_Work to do_
1. For the post on Delaware forum selection law, tell whether each statement agrees with it, answering yes or no and quoting the words of the post that decide it: (a) The Delaware Court of Chancery addressed forum selection provisions in four recent decisions. (b) In all four cases the court applied a Delaware forum selection provision or bylaw. (c) Steven Epstein is a Senior Counsel at Fried Frank.
2. Reproduce part of the post on Delaware forum selection law word for word, beginning at the words "In four recent" and stopping after "relevant drafting lesson.".
____ Excerpt to read
Monthly Archives: July 2026

Recent Decisions Amplify Delaware Law on Forum Selection Provisions and Bylaws

Gail Weinstein is a Senior Counsel, Philip Richter is a Partner, and Steven Epstein is the Managing Partner at Fried, Frank, Harris, Shriver & Jacobson LLP. This post is based on a Fried Frank memorandum by Ms. Weinstein, Mr. Richter, Mr. Epstein, Steven J. Steinman, Randi Lally, and Colum J. Weiden, and is part of the Delaware Law Series; links to other posts in the series are available here.

In four recent decisions, the Delaware Court of Chancery has addressed forum selection provisions and exclusive forum bylaws in various contexts. In three of the cases, the court rejected applying a Delaware forum selection provision or bylaw—in two of the cases, in the context of employment-related disputes and, in one case, in the context of a reincorporation from Delaware. In the fourth case, the court provides a relevant drafting lesson.
________
____ Data shown
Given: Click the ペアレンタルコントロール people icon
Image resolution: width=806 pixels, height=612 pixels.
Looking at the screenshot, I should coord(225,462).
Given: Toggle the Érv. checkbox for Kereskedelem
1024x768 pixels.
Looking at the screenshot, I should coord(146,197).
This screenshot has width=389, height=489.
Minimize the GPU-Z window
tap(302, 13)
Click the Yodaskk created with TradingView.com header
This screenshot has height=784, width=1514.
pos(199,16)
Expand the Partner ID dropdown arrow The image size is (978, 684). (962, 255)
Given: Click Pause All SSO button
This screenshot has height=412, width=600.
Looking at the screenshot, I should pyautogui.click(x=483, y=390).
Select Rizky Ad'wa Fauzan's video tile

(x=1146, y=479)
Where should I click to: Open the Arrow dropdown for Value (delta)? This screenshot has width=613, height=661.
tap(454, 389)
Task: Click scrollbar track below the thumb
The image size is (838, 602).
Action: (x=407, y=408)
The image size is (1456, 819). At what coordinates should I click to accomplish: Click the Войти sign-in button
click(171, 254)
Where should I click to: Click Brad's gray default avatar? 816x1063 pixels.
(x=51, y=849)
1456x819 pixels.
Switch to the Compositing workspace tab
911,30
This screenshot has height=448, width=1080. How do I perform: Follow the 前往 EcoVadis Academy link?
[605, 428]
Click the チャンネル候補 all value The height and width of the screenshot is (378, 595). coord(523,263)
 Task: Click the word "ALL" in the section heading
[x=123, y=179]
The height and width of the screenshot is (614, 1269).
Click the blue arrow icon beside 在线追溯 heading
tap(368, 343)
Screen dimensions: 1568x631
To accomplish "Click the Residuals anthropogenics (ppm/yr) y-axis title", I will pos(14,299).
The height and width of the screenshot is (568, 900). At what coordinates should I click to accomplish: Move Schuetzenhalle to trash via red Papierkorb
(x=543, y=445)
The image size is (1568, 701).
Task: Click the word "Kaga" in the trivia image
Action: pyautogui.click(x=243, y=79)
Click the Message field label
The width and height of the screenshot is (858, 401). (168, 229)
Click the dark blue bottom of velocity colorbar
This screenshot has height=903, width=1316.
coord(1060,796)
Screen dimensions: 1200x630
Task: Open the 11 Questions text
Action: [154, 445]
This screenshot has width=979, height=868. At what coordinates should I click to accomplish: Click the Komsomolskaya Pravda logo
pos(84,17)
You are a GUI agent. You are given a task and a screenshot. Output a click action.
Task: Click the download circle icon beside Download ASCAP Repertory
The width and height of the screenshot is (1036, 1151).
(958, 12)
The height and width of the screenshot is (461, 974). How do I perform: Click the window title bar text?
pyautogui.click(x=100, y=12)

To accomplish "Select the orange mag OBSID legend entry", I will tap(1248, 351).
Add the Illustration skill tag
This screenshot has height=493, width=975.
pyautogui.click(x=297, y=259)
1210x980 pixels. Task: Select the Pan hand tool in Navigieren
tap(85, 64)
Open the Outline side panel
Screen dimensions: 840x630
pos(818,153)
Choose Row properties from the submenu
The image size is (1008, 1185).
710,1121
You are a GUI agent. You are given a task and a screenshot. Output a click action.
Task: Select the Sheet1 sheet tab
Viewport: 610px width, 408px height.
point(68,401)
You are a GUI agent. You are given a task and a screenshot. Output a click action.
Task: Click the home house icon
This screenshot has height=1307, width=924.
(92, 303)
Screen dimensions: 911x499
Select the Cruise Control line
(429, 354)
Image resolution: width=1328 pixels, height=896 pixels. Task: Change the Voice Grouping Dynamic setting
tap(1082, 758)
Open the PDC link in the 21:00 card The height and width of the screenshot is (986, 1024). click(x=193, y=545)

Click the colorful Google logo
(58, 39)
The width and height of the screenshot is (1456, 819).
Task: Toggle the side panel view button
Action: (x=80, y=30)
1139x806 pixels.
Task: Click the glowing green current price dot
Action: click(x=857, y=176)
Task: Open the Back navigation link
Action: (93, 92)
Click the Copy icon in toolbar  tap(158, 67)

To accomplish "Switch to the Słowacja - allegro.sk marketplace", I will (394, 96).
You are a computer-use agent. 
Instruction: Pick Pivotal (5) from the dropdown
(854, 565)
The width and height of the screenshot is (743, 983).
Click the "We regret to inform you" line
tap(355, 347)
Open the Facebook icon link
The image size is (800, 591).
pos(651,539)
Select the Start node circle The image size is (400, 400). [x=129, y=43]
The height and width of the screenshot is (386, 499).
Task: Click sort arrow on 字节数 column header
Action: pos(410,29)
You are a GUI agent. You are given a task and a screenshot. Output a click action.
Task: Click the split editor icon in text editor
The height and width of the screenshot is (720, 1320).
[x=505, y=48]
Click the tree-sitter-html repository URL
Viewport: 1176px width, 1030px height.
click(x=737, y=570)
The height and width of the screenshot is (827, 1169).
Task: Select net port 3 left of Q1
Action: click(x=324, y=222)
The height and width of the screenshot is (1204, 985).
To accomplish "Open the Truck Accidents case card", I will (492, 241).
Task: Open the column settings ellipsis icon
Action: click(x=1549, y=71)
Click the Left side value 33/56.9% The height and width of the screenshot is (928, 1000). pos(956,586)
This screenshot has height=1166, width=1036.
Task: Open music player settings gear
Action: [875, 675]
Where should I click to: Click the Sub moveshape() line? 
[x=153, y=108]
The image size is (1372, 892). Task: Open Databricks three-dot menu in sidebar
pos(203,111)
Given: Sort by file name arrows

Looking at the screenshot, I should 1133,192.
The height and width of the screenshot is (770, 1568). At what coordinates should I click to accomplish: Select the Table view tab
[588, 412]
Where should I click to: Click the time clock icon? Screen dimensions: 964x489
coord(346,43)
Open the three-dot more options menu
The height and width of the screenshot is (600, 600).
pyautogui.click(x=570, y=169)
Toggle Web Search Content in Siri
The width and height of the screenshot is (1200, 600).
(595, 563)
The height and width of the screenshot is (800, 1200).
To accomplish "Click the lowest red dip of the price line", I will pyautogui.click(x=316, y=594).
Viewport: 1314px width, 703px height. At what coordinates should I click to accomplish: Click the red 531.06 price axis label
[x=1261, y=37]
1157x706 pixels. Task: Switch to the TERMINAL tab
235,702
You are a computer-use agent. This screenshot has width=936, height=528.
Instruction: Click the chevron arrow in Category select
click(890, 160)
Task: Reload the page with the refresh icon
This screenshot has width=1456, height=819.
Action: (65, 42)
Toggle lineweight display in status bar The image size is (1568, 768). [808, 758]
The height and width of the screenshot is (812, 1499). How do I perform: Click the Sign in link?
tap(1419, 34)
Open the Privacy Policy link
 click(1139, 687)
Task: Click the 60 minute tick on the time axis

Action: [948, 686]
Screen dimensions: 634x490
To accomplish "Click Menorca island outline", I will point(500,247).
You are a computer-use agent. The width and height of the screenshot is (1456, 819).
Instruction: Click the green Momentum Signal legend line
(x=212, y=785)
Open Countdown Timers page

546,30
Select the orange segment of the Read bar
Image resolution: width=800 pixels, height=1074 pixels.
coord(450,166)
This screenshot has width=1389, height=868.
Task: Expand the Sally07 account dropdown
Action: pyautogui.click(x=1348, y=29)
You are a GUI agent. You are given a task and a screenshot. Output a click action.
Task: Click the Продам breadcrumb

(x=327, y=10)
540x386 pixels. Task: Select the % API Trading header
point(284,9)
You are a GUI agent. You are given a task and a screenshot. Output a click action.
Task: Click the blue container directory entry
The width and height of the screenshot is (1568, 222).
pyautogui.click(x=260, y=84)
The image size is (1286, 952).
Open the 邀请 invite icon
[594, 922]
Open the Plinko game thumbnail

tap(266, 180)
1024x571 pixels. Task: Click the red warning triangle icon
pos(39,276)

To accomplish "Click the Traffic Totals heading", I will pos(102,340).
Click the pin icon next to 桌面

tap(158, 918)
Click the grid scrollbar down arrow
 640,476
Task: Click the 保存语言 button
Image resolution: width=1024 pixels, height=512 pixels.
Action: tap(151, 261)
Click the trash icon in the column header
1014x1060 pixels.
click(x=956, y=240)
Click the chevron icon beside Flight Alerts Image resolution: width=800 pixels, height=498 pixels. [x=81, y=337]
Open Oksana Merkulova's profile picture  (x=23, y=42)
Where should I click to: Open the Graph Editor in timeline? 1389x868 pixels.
________
_Results for each task_
1.
(a) Yes: "In four recent decisions, the Delaware Court of Chancery has addressed forum selection provisions and exclusive forum bylaws in various contexts."
(b) No: "In three of the cases, the court rejected applying a Delaware forum selection provision or bylaw"
(c) No: "Steven Epstein is the Managing Partner at Fried, Frank, Harris, Shriver & Jacobson LLP"

2.
In four recent decisions, the Delaware Court of Chancery has addressed forum selection provisions and exclusive forum bylaws in various contexts. In three of the cases, the court rejected applying a Delaware forum selection provision or bylaw—in two of the cases, in the context of employment-related disputes and, in one case, in the context of a reincorporation from Delaware. In the fourth case, the court provides a relevant drafting lesson.